• _ABOUT THIS TASK_: Output, exactly and with no pictures, the line that contains "You are a computer-use agent." and every line that comes after it in the data below, the last one included.

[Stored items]
((

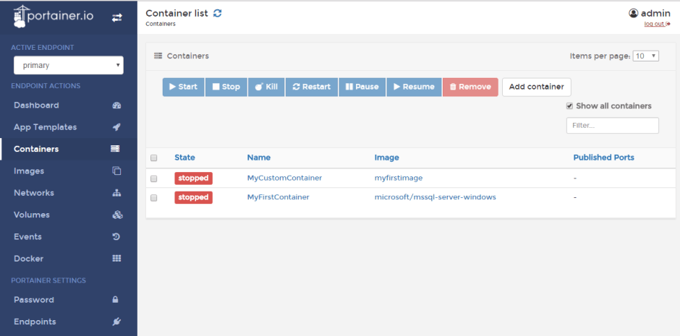Toggle the Show all containers checkbox
This screenshot has height=336, width=680.
[570, 106]
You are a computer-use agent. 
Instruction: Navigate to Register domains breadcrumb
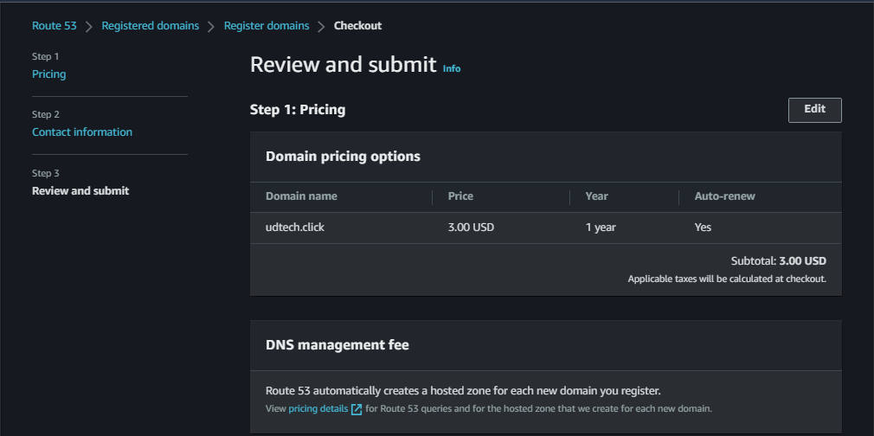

))

• _RESPONSE TO THE TASK_:
You are a computer-use agent. 
Instruction: Navigate to Register domains breadcrumb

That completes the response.